I’m still relatively new to godot and I’m struggling understanding how control nodes work. I’m currently trying to make a “Pause UI” as follows:
-Create a new Scene “PauseUI” with the root being a control node.
-Set the control node preset to be full rect.
-Under the control node, add a sprite2D to act as the menu’s background.
-under the control node, add several buttons, changing the green anchors to be full rect as well.
Then on my main scene for the game, I’m adding it to the tree via instantiation.
This seems to cause several weird behaviors which make me think I’m not going about this the right way. Are we able to mix control nodes with the sprite2d to use as a background, or is there a different way?
I’m also confused because if I use the blue rectangle in the editor while creating the pauseui scene, when i instantiate it in the game scene it doesnt transfer over. I’ll have the pauseui scene centered in the blue rectangle, but when i instantiate it, its shifted over and also provides me with new green anchors that don’t correlate with the pause menu scene.
I guess I’m just struggling how to properly implement ui elements and menu’s. At the end of the day I just want some buttons, a sprite, and some text to stay consistent.
no. do not mix Control’s and Node2Ds. Controls must only have Controls as children unless needed for something very special.
for a background use panel or texture control.
no.
there are 3 types of Controls:
Containers
not containers
special controls
you create a container and add things like buttons inside. the buttons will resize the container to their prefered min size or cover the area if set to expand.
nest containers inside containers to create more complex things.
a common way is to mix Vboxcontainers inside HBoxcontainers and vice versa.
use margin containers to add a margin.
use panel containers, scroll containers, etc.
another way is to have a simple control or non container controls and have controls anchored inside.

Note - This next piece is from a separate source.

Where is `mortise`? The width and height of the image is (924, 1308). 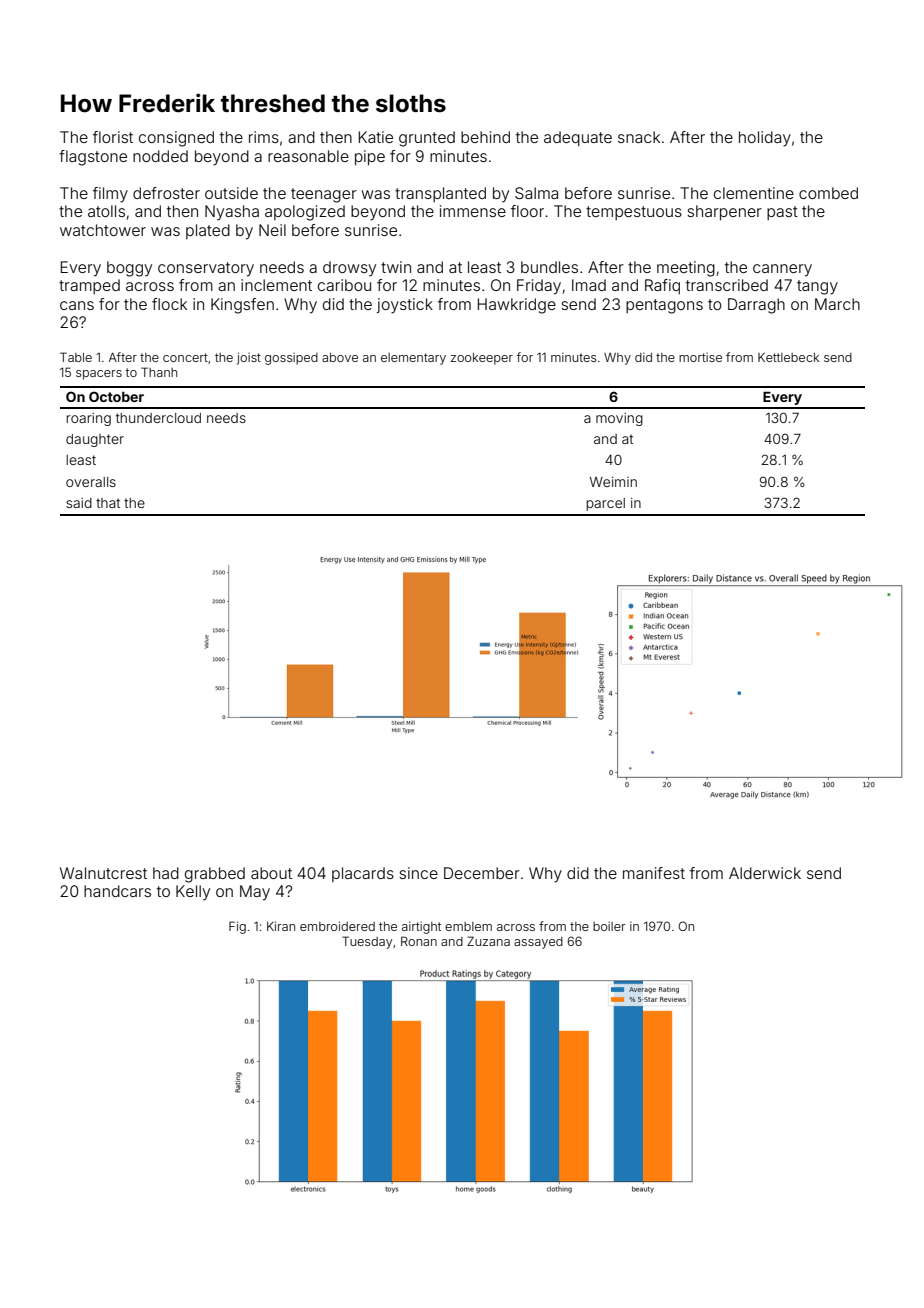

add a Control, add a hboxcontainer, add buttons to the hboxcontainer. set the hboxcontainer to stick to the bottom of the screen, or the corner.
do not mix controls and node2Ds.
there are controls for everything, learn how to use them. there are several “every control node” tutorials on youtube, or read the docs.
also, use themes.
create a theme on the first parent control, there you add all the nodes you are going to change, and you can set styleboxes, colors, fonts and sizes.
when you add a new button, it is always going to use this theme. it is a very powerful tool.
if you need a different style on some control, you create a variation and set it on the control node.